For lack of a rational line of argument, the Detroit teachers' unions responded to Thompson's attempted generosity with vitriol and personal attacks. "One man can't come in here -- an outsider with no ties to the community -- and tell us what he's going to do," one teacher told the "Detroit Free Press." Another activist called Thompson a "dictator." And the union president told Klein that "if someone from the outside came to Bob Thompson's suburban town and said, 'I'm gonna give you a lot of money for education, but we spend it my way,' they just wouldn't tolerate it," which Klein correctly denounces as "thinly veiled racial politics."
As the fallout settles in Detroit, it becomes clear that everyone involved has lost. Thompson tried to extend a hand to Detroit children whom the schools were leaving behind, only to have his hand slapped back. In response to his vilification by activists and their hostility towards his philanthropy, Thompson did what any reasonable person might: he took his offer off the table and retreated. He is, after all, an aging retiree with health problems. His detractors, the Detroit teachers' unions, managed to thwart his generosity, but the unions also lose in the long run, now that they've been unmasked by putting union jobs ahead of the children they're supposed to educate. As mayor Kilpatrick, himself a former teacher, told Klein: "The teachers' union once was a progressive force, but that day has passed. And it's not coming back until the union realizes that we're going to have to make dramatic changes to improve education here." And the real losers, of course, are the thousands of schoolchildren who are trapped in Detroit's public schools while the walls -- sometimes literally -- come down around them.

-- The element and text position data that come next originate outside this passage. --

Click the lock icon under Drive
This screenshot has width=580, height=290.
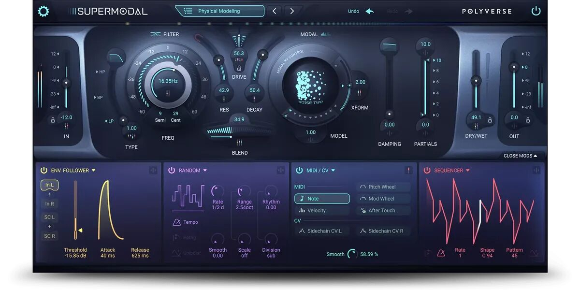pos(239,68)
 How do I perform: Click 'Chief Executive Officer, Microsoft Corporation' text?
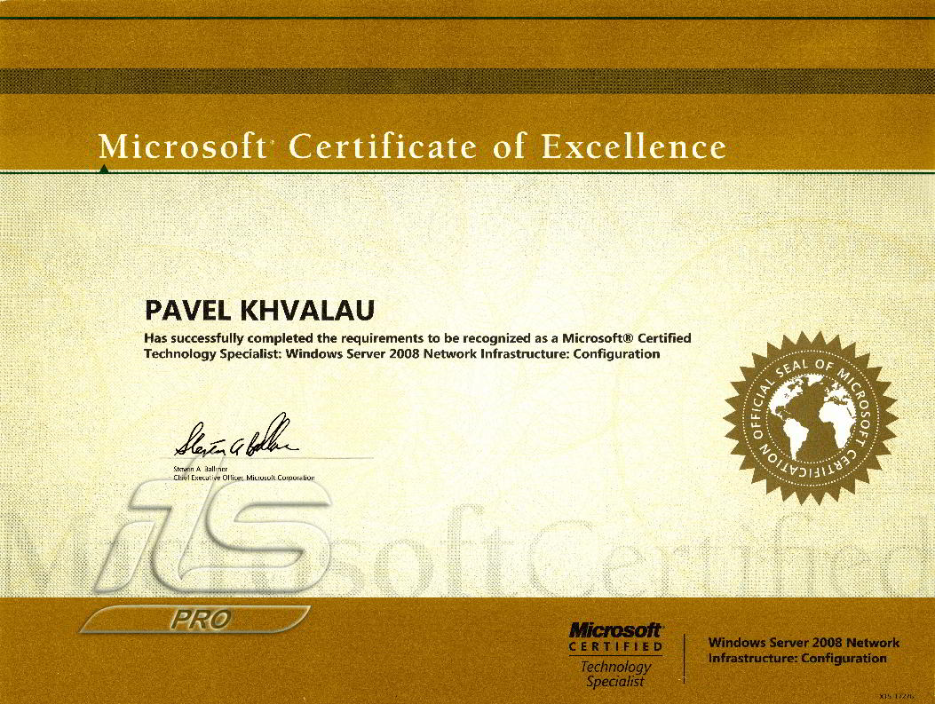point(244,478)
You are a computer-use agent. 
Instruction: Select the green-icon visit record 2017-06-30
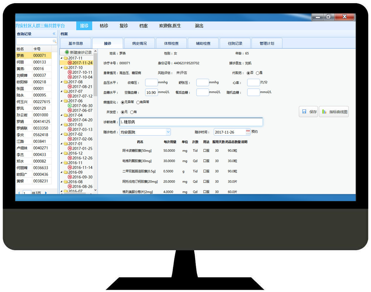[x=82, y=106]
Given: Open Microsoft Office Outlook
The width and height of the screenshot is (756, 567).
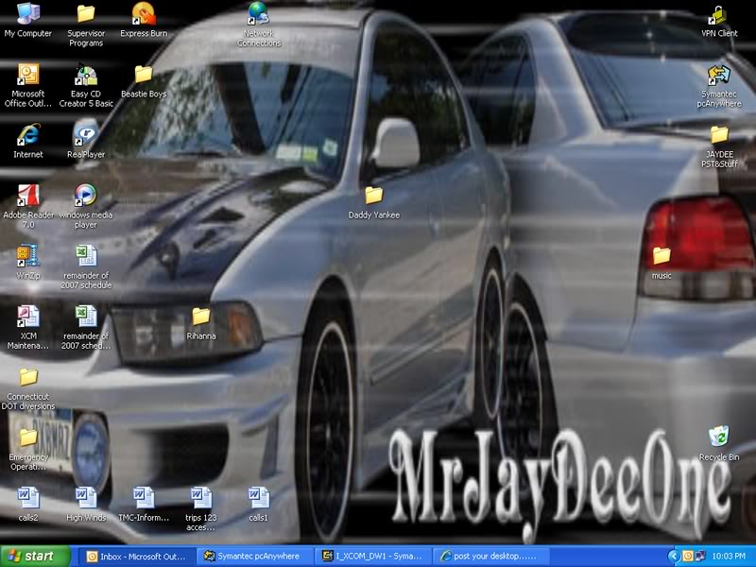Looking at the screenshot, I should click(26, 77).
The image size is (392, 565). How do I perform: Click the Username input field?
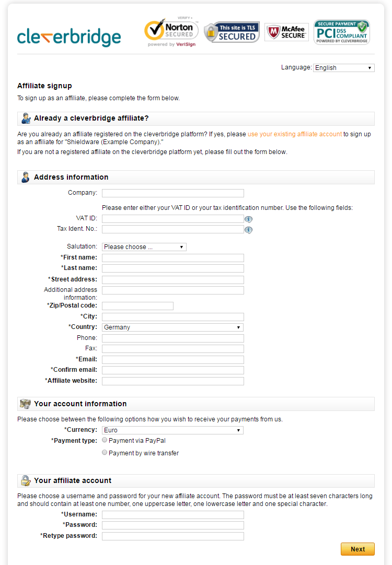172,514
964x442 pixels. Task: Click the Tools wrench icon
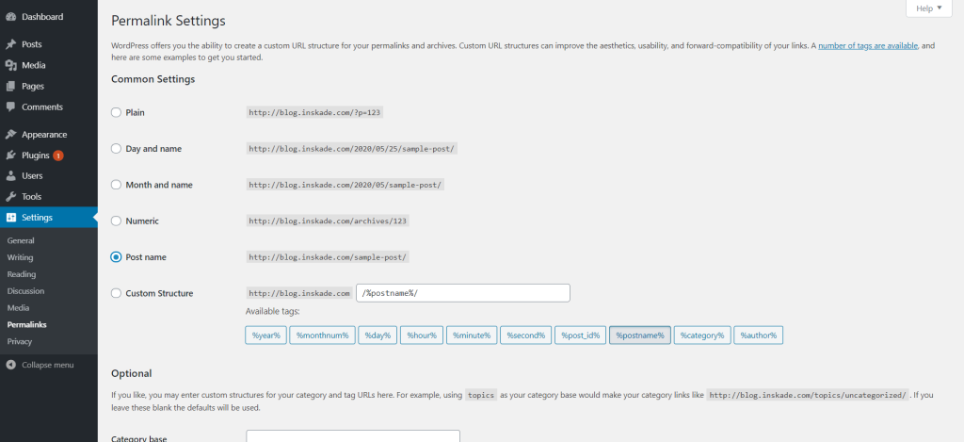[x=10, y=196]
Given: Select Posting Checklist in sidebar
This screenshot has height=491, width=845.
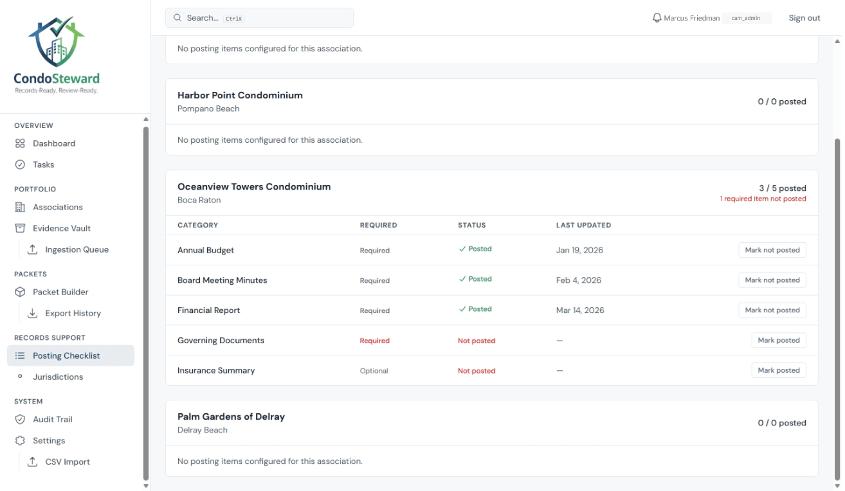Looking at the screenshot, I should coord(66,355).
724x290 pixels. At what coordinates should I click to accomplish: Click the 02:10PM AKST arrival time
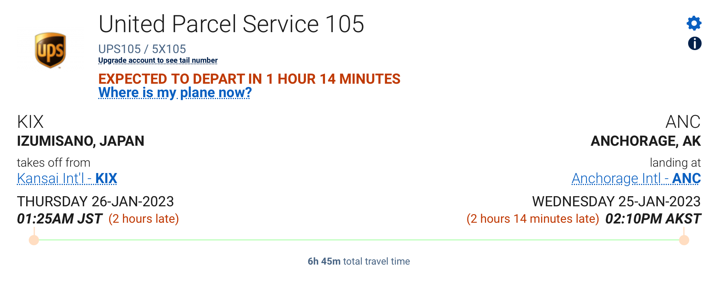(653, 219)
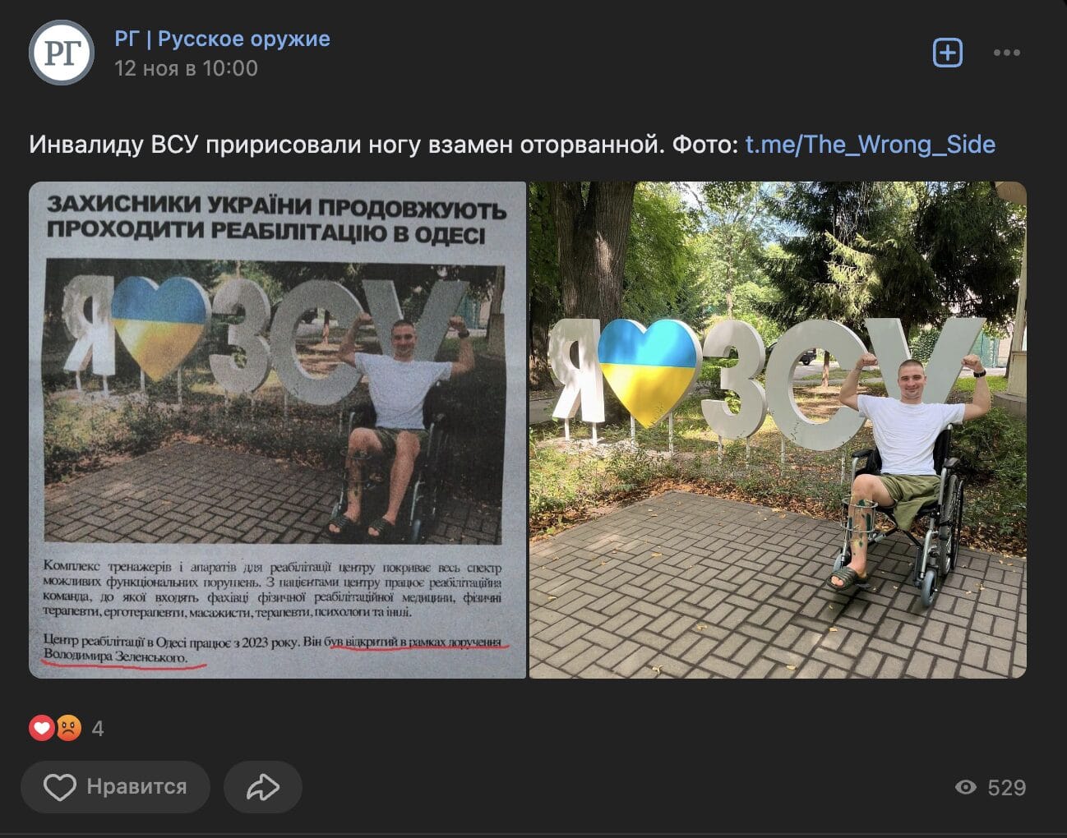Click the post text about Инвалиду ВСУ
Screen dimensions: 1067x838
[384, 145]
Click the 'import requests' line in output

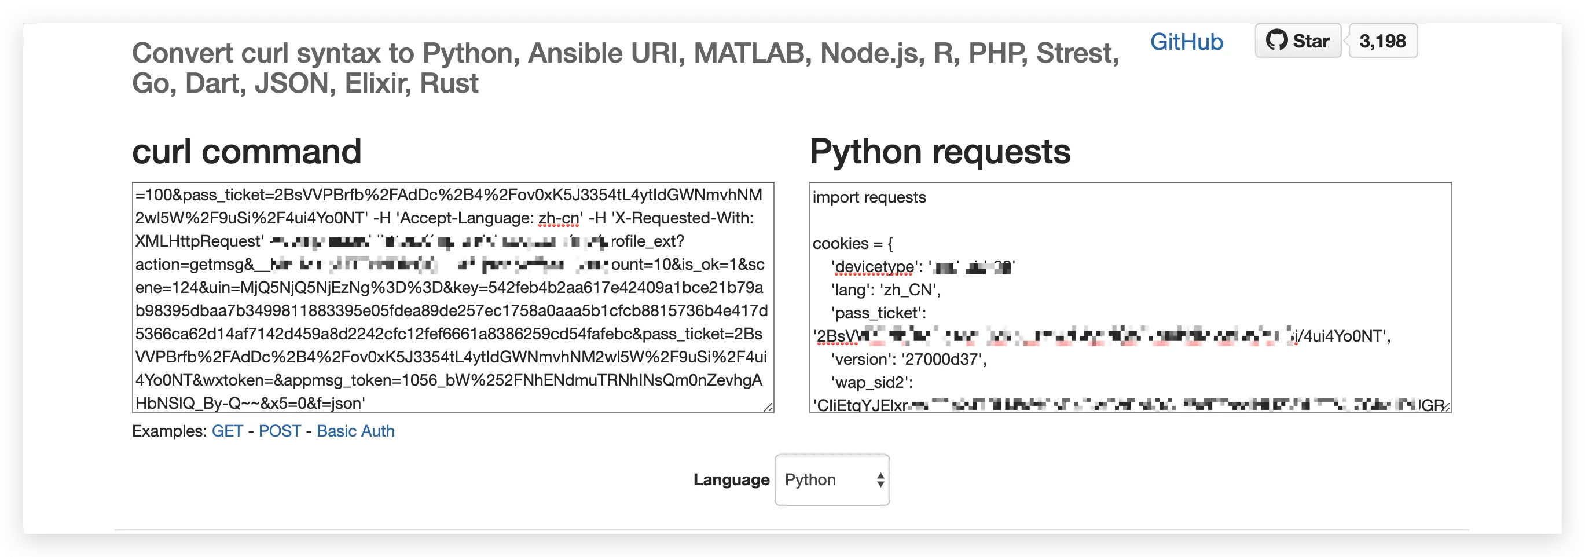click(x=869, y=198)
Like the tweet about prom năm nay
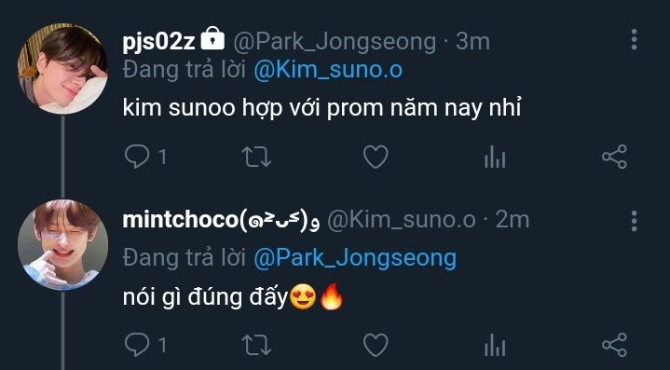The width and height of the screenshot is (670, 370). 376,157
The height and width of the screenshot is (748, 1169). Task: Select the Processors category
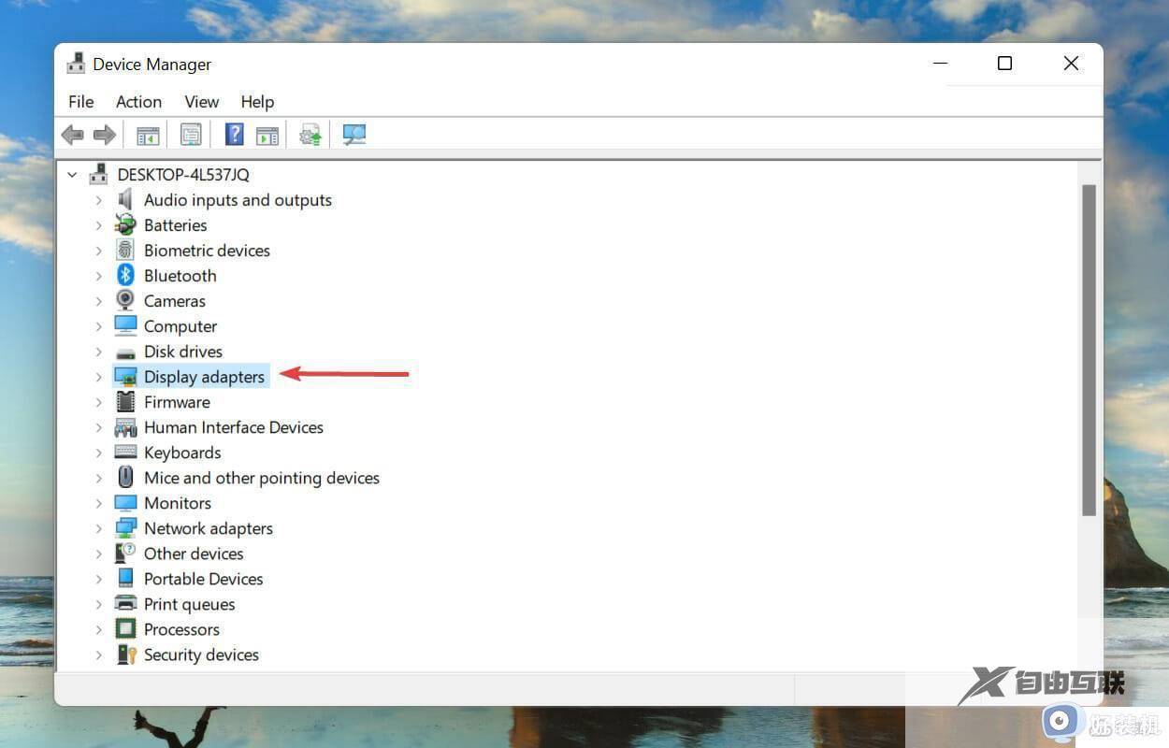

All Bob Thompson wanted to do was help children graduate and go to college. But instead of the commendation he deserves, his generosity brought him grief. Why? Because Bob Thompson didn't understand the incestuous nature of failure in Detroit's inner-city schools, and he committed the cardinal sin of trying to bring change. As Paul Hillegonds, president of a Detroit non-profit group supporting charter schools, explained, Thompson failed because he "is not a politician. He's a well-meaning philanthropist." And that's truly a shame.